Abstract As a chronic inflammatory disease, atherogenesis and ischemia events are primarily affected by inflammation in atherosclerosis (AS). PANoptosis has been implicated in many human systemic disorders, including infection, cancer, neurodegeneration, and inflammation. On the other hand, little is understood about PANoptosis's function in atherosclerosis. The GSE100927 dataset has been divided using a consensus clustering approach into two PANoptosis-related subtypes based on the expression of PANoptosis-related genes (PRGs). We screened 36 PANoptosis-associated genes using the limma package and weighted gene co-expression network analysis (WGCNA), and then we enriched the PANoptosis-associated genes using ClueGO software.
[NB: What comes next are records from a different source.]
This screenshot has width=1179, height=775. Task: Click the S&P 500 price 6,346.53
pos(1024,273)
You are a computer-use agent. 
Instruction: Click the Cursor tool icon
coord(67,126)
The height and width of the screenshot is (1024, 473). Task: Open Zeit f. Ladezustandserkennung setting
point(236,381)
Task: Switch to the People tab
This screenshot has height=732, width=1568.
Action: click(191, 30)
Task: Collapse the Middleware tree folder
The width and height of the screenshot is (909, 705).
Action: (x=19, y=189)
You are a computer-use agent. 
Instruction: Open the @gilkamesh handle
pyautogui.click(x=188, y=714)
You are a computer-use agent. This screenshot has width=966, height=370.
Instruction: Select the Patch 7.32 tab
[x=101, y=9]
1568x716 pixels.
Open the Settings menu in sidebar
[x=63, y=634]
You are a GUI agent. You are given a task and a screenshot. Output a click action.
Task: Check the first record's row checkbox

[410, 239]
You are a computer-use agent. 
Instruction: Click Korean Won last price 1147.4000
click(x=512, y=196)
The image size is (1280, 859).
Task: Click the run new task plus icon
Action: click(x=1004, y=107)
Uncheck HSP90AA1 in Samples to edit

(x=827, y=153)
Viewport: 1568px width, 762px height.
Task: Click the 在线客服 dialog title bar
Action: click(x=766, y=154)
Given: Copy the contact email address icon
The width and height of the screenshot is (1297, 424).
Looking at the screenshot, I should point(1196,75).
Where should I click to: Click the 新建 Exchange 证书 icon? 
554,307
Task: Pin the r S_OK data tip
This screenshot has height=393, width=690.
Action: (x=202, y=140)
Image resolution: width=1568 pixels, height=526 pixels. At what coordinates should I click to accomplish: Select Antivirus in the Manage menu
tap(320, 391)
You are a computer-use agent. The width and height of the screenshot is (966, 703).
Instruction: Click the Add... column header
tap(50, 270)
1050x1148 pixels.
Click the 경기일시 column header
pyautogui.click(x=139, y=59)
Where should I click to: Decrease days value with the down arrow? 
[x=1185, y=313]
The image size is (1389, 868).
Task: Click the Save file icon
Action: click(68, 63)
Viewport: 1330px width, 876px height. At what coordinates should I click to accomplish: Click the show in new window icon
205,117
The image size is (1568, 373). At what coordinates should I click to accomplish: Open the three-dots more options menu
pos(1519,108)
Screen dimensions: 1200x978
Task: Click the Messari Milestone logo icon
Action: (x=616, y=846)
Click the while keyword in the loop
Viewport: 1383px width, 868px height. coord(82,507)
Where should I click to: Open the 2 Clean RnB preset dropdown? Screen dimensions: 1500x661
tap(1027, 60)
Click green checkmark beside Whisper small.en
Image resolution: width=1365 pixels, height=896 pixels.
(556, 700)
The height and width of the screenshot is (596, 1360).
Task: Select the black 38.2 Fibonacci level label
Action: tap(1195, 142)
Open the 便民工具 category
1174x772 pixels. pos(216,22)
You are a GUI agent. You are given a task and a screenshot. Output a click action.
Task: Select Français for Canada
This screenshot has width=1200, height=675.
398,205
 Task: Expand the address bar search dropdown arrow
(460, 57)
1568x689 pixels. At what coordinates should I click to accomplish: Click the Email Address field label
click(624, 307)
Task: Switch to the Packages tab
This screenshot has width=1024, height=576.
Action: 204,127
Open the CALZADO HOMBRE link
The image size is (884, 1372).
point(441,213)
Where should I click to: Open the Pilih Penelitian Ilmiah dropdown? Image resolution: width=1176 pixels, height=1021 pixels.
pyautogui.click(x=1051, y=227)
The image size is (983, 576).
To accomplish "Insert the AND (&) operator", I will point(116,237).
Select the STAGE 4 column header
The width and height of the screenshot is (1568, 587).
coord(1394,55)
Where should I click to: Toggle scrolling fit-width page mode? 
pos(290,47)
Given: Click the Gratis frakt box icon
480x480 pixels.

The PPI network was built using the STRING database and Cytoscape software, and the enriched genes were identified using LASSO regression. As atherosclerosis diagnostic markers, CCL3, ACP5, and HMOX1 have been identified and verified in the GSE43292 dataset. The variations in immune infiltration between AS and control samples and the gene clusters connected to PANoptosis were compared using the "CIBERSORT" package. The three diagnostic genes' expression levels were noticeably greater in the AS group. The three diagnostic genes were predominantly connected to macrophages, according to correlation analysis and single-cell analysis. The high expression of ACP5 and HMOX1 in RAW264.7 macrophages treated with OX-LDL was confirmed by PCR. Our study identified ACP5 and HMOX1 as diagnostic genes for AS that may be associated with PANoptosis.ACP5 and HMOX1 may be involved in the pathogenesis of AS by regulating macrophage PANoptosis.